Written instruction —
Give every line of text in the entries below as a JSON list of strings, one string per line, skipping blank lines. Leave the pictures out.

** start of Provided data **

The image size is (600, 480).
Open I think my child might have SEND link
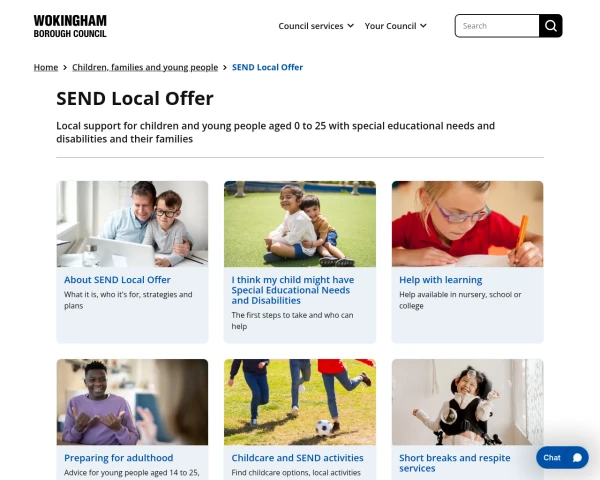293,290
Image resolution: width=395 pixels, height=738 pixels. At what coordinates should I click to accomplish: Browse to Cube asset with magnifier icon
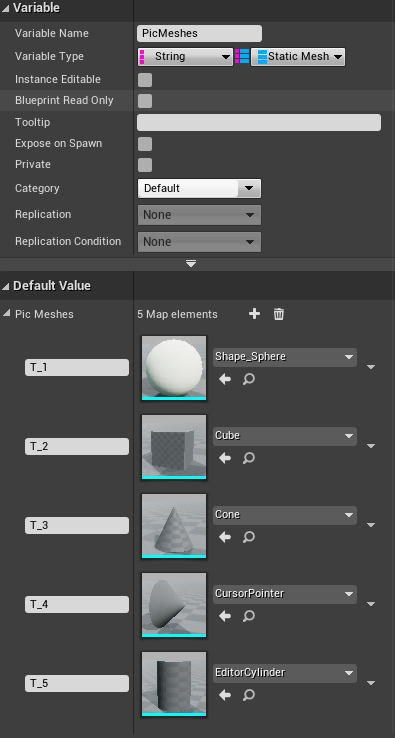click(x=249, y=458)
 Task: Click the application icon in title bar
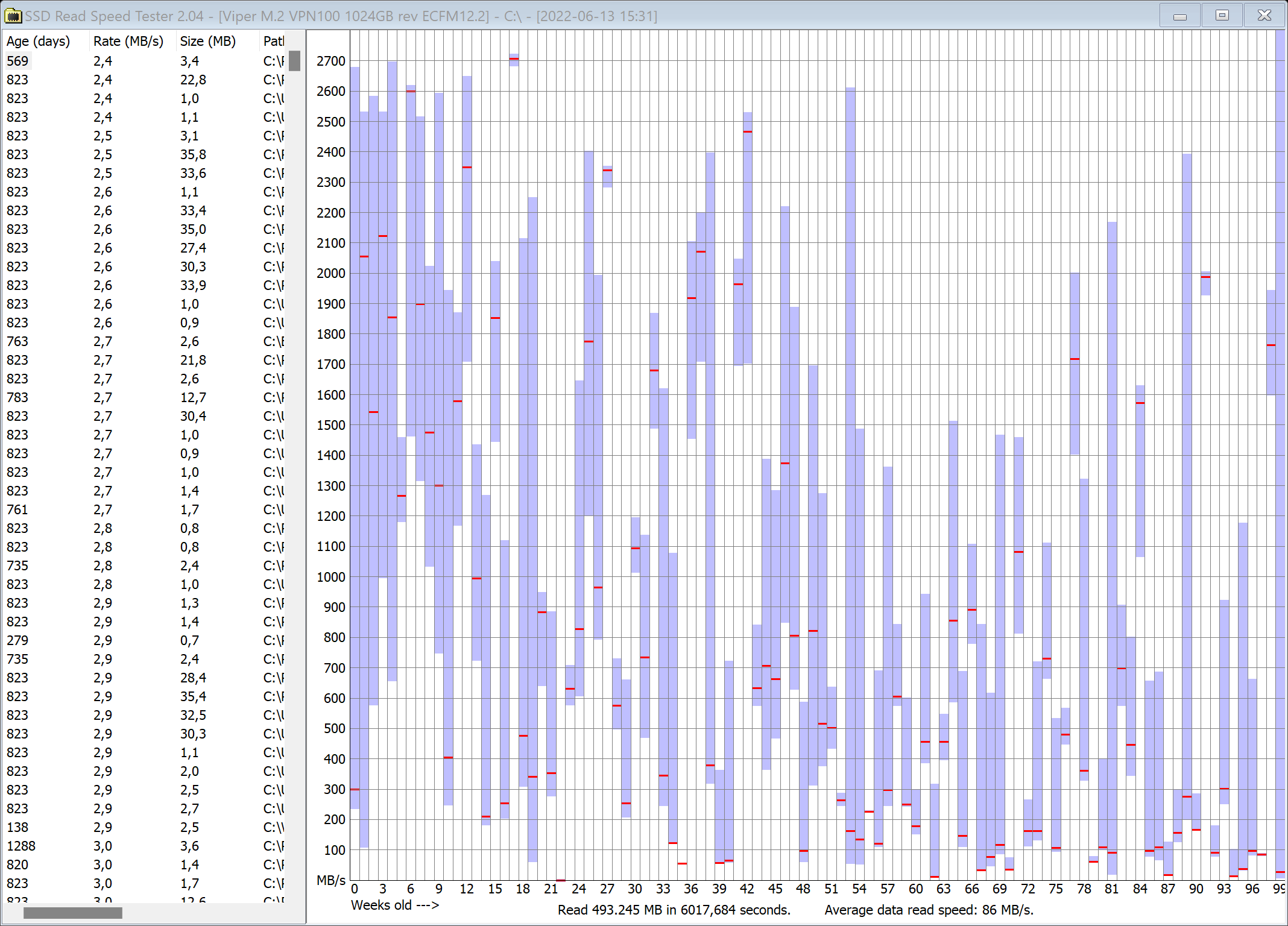pyautogui.click(x=13, y=16)
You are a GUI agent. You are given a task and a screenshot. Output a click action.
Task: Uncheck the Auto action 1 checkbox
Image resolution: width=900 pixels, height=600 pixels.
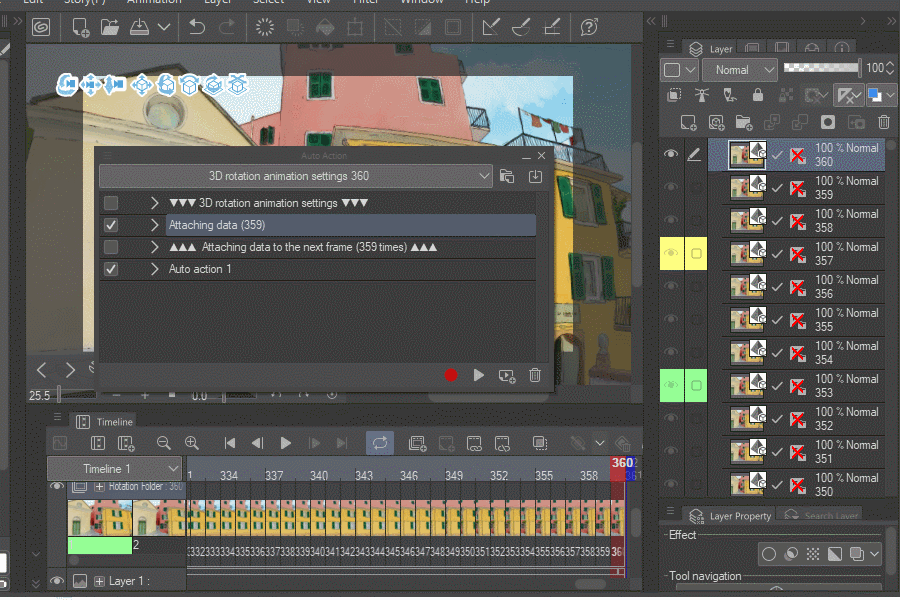tap(111, 269)
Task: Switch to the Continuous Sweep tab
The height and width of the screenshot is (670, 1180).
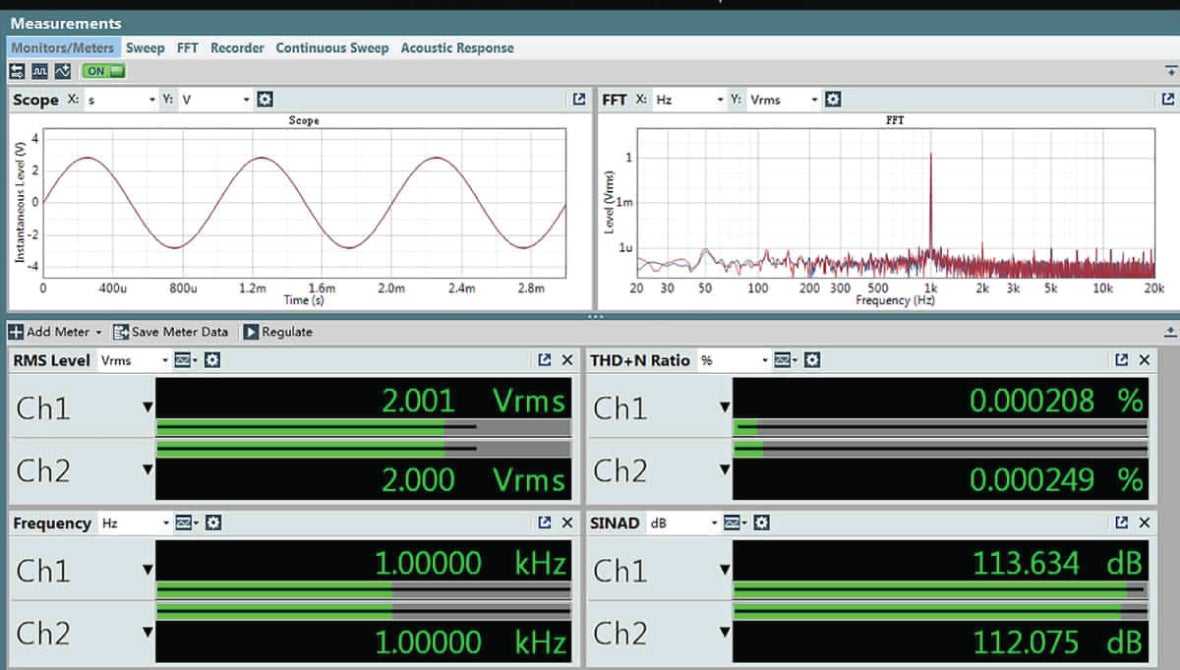Action: tap(332, 48)
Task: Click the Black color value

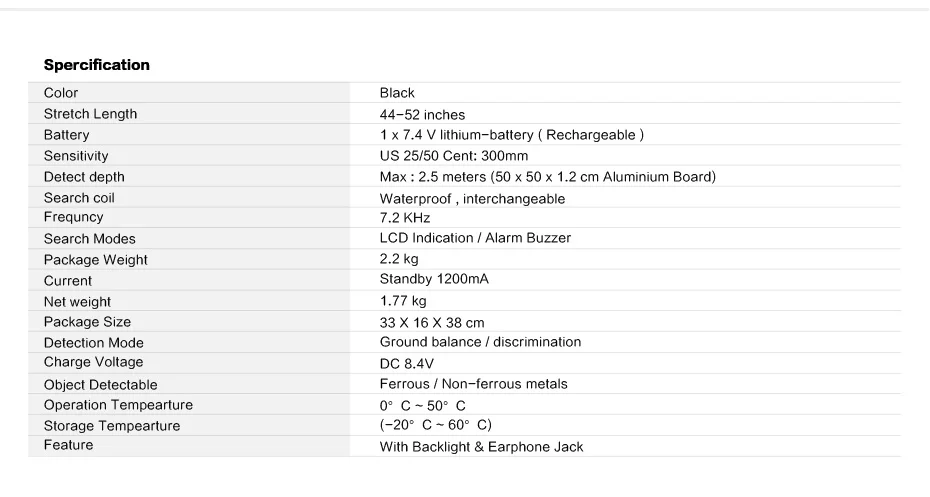Action: tap(397, 93)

** end of Provided data **

Solution for this task —
[
  "The image size is (600, 480).",
  "Open I think my child might have SEND link",
  "293,290",
  "Image resolution: width=395 pixels, height=738 pixels. At what coordinates should I click to accomplish: Browse to Cube asset with magnifier icon",
  "click(x=249, y=458)",
  " Task: Click the application icon in title bar",
  "pyautogui.click(x=13, y=16)",
  "You are a GUI agent. You are given a task and a screenshot. Output a click action.",
  "Task: Uncheck the Auto action 1 checkbox",
  "Image resolution: width=900 pixels, height=600 pixels.",
  "tap(111, 269)",
  "Task: Switch to the Continuous Sweep tab",
  "The height and width of the screenshot is (670, 1180).",
  "Action: tap(332, 48)",
  "Task: Click the Black color value",
  "Action: tap(397, 93)"
]